#### RECORDS FOR THE EXERCISE:
=-=-=
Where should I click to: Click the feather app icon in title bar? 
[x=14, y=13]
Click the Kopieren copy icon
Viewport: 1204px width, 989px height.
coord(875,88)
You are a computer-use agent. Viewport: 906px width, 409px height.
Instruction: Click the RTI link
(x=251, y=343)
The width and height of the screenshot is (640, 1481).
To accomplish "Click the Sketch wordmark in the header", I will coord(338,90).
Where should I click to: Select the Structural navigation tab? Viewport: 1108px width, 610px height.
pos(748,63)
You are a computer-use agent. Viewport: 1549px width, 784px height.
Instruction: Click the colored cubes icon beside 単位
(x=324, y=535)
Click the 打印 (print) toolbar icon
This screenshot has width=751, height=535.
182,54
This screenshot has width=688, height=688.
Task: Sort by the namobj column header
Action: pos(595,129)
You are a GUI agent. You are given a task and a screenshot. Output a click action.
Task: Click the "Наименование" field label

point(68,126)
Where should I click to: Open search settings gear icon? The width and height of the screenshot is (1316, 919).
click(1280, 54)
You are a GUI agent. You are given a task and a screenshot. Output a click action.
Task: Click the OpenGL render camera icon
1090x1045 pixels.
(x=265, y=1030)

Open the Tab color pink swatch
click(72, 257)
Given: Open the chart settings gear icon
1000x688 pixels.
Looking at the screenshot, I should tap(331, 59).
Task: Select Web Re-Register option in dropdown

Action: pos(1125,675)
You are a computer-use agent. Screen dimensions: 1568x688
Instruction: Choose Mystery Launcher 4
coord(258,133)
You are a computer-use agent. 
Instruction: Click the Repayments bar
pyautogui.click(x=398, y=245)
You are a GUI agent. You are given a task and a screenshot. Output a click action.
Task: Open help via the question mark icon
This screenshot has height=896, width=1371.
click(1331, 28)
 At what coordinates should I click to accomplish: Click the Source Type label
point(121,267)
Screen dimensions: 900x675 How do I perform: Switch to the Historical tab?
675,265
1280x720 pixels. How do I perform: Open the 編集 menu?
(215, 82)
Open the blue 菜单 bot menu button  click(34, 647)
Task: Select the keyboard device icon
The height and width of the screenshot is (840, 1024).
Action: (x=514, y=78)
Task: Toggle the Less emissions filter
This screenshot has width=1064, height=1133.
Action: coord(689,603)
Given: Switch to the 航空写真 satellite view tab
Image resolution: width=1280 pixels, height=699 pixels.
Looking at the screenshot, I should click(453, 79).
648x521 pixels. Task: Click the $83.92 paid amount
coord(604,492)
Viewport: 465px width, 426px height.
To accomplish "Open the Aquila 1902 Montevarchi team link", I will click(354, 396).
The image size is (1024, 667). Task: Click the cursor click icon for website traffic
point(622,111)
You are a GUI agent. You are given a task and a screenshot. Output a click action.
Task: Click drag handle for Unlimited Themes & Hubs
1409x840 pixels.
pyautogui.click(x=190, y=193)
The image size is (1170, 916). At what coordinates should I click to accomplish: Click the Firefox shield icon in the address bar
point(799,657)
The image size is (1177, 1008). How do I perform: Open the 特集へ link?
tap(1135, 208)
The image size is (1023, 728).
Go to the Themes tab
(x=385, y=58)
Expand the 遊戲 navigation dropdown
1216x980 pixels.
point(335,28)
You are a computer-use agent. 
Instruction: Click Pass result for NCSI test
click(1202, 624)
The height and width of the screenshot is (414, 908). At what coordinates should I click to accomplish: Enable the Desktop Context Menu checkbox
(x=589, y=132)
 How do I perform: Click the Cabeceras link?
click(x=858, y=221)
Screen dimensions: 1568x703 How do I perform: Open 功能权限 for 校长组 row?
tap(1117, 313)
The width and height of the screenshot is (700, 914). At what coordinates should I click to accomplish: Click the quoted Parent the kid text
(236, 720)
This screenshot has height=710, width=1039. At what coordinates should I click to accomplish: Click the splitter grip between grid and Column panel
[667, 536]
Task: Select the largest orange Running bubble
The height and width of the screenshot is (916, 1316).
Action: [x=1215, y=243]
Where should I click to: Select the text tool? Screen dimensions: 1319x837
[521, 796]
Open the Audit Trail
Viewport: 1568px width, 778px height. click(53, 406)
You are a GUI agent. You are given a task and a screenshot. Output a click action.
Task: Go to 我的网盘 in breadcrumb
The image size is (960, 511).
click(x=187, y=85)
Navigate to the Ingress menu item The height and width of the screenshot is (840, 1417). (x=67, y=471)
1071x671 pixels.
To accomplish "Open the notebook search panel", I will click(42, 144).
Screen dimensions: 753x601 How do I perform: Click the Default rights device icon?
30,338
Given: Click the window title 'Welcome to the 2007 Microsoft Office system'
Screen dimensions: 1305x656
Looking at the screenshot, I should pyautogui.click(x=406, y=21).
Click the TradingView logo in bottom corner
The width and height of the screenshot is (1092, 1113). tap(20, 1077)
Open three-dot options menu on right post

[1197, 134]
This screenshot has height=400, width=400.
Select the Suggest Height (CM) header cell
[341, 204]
=-=-=
#### WHAT IS BEING ASKED:
Reply with the number of lines in the data that include the string "computer" and nothing else.

#### SOLUTION TO THIS PROBLEM:
5